Nuclear waste train nears journey’s end
A shipment of radioactive waste was nearing its final destination in Germany Monday after a five-day journey from France marked by sometimes violent clashes between police and protesters.
The train carrying 11 containers of radioactive nuclear waste arrived in the northern German town of Dannenberg shortly after 0400 GMT after running the gauntlet of protesters trying to block its journey.
The authorities were unloading the waste on to trucks for its final 20-kilometre (12-mile) trip by road to a storage facility in Gorleben, a process likely to take several hours.
Campaigners said the earliest the train could continue its journey was at 3:00 pm (1400 GMT) given the time it took to load up the wagons. The train left France on Wednesday.
Thousands of activists swarmed the tracks along the route near the train’s final destination in Dannenberg and boasted that the odyssey had now topped the 92-hour record set during a shipment one year ago.
Environmentalists argue that the shipment is highly radioactive and dangerous for those along its route.
Tobias Riedl, from environmental pressure group Greenpeace, said the levels of radioactivity were 44 times that registered after March’s nuclear disaster at Fukushima in Japan.

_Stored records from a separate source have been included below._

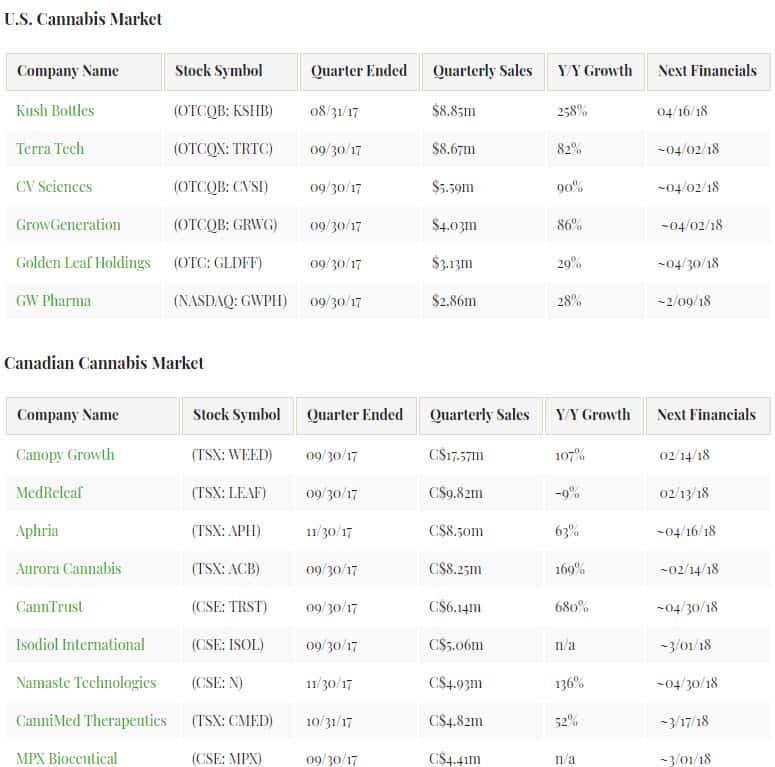
Task: Click the Canadian table Y/Y Growth header
Action: 593,415
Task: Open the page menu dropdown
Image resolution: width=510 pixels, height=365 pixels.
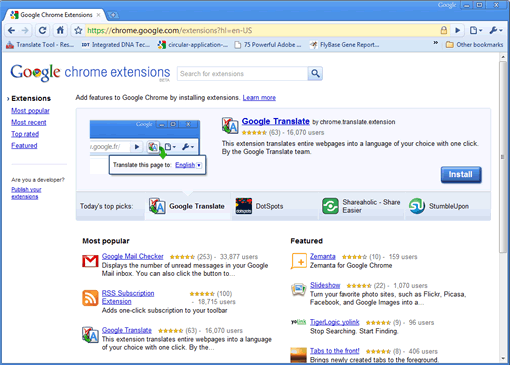Action: (476, 31)

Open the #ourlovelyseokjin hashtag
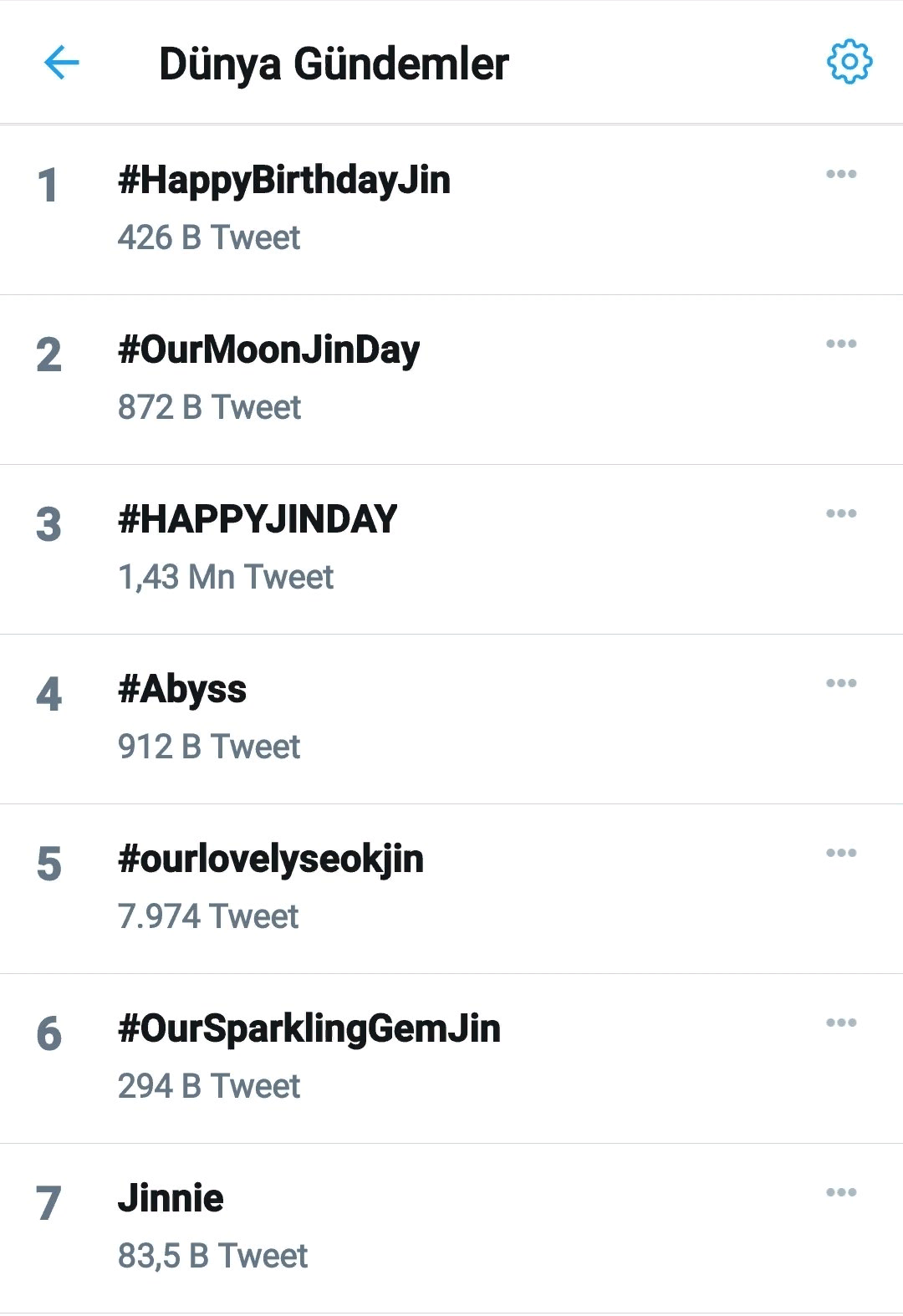[271, 859]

“Forty-four Fukushimas are rolling towards Gorleben. It’s an incalculable risk for the population,” he said.
During the journey, activists engaged in a cat-and-mouse game with police as they tried various stunts to delay the train, many chaining themselves to the tracks.
Police said they detained about 1,300 people, requiring tricky and time-consuming operations to free them before the train could slowly rumble on.
About 150 people were injured in clashes, most of them demonstrators, according to security forces quoted by German news agency DPA.
Monday’s final road stage of the journey is also likely to be delayed by protest action, with campaigners already gathered near the Gorleben site.
Organisers said Sunday about 23,000 protestors had gathered in Dannenberg, while police put the number at 8,000. About 20,000 police had been deployed along the train’s German route.
The waste had been produced in German reactors several years ago and then sent to France for reprocessing before beginning its around 1,200-kilometre return journey last week.
The protesters argue that the shipment by train of spent fuel rods is hazardous and note thatGermany, like the rest of Europe, has no permanent storage site for the waste, which will remain dangerous for thousands of years.
They are also angry that a pledged German phase-out of nuclear power, hastily agreed this year in the wake of the Fukushima disaster, will take another decade to implement.
The demonstrators had travelled from across Germany as well as from Belgium, the Netherlands, France and Italy, organisers said.
Most of the protests have been peaceful.
But there were isolated outbreaks of violence Thursday and Friday near Gorleben where 10 masked rioters attacked police with bricks and smoke bombs before managing to escape.
Police said unidentified assailants hurling Molotov cocktails Friday damaged two patrol cars.
In November 2010, about 50,000 protesters delayed a similar shipment by a day. Since then, Berlin has agreed to shut down all 17 of the country’s reactors by the end of 2022.